How Chipotle Prevents Guac From Turning Brown, According To Reddit

Guacamole is a fickle mistress. It's smooth, it's creamy, it has a nutty taste that can be enhanced with all sorts of ingredients, and  — oh. It's brown already.

The origins of guacamole stretch back farther than one may think, with some sources claiming that the predecessor to the modern-day incarnation of guacamole can be traced to the Aztecs of early Central America in the 1500s. Per Statista, in 2020 it was reported that, in the United States alone, 2.7 billion pounds of avocado were consumed, and perhaps we have the popularity of places like Chipotle to thank for that.

It's certainly no secret that Chipotle has an audience, with a Mexican-style cuisine similar to that of the fast food giant Taco Bell, but with the capability to customize your order in front of you, much like Subway. Yet, this fresh food approach comes at a cost. Guacamole is known for turning brown pretty quickly and with the amount of guac Chipotle whips up, you'd think they'd be tossing a lot of brown slop in the trash each day. How exactly can a business keep their easily spoiling food from turning so fast and still keep a profit without wasting anything?

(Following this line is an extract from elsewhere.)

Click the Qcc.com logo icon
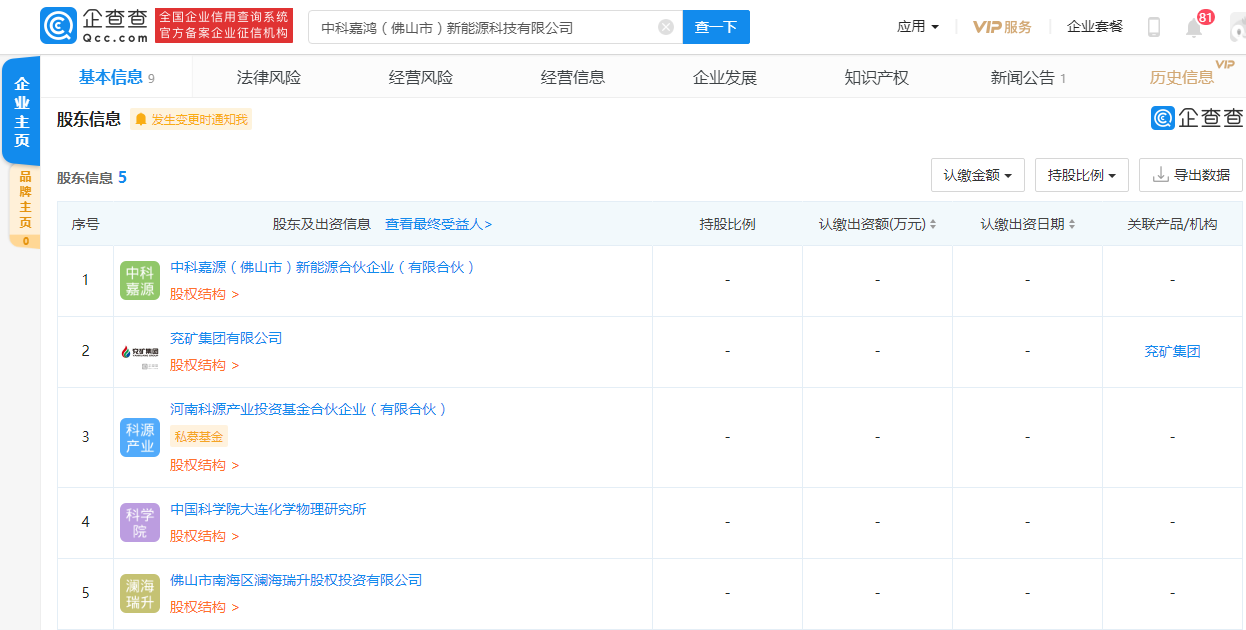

According to one employee, it's not so much as it is keeping it from going brown as it is hiding it from the customer.

Chipotle employees mix the guacamole together

On the subreddit r/Chipotle, one user posted an image of a bunch of avocados sliced in half, pit and all, along with the caption, "Told the transfer guy to start guac..." While some commentators joked about the employee's unconventional way of cutting avocados, one commentator had a particular question: Why doesn't Chipotle's guac turn brown? 

"The guac most certainly does brown, even if it's covered under 2 layers of plastic wrap," answered a Redditor and apparent Chipotle employee. They went on, "We are instructed to mix each pan around before putting it on the line to unveil the green underneath the oxidized browning because otherwise customers will complain it looks rotten and that we're serving old food."

Of course, we have to wonder, is this a practice by all Chipotle locations or is this some sort of regional thing that only a few stores do? According to a Quora user, this is something they also do at their location. They do claim, however, that the guac is made fresh each day and it's placed on the line for two hours at a time. When it starts to brown, more fresh guac is added on top and mixed around to make it look more "appetizing."

While this may be upsetting for some, per the Food Network, brown guac is safe to eat even if it looks a bit off. As long as it's refridgerated and used within three days, that guac is just fine.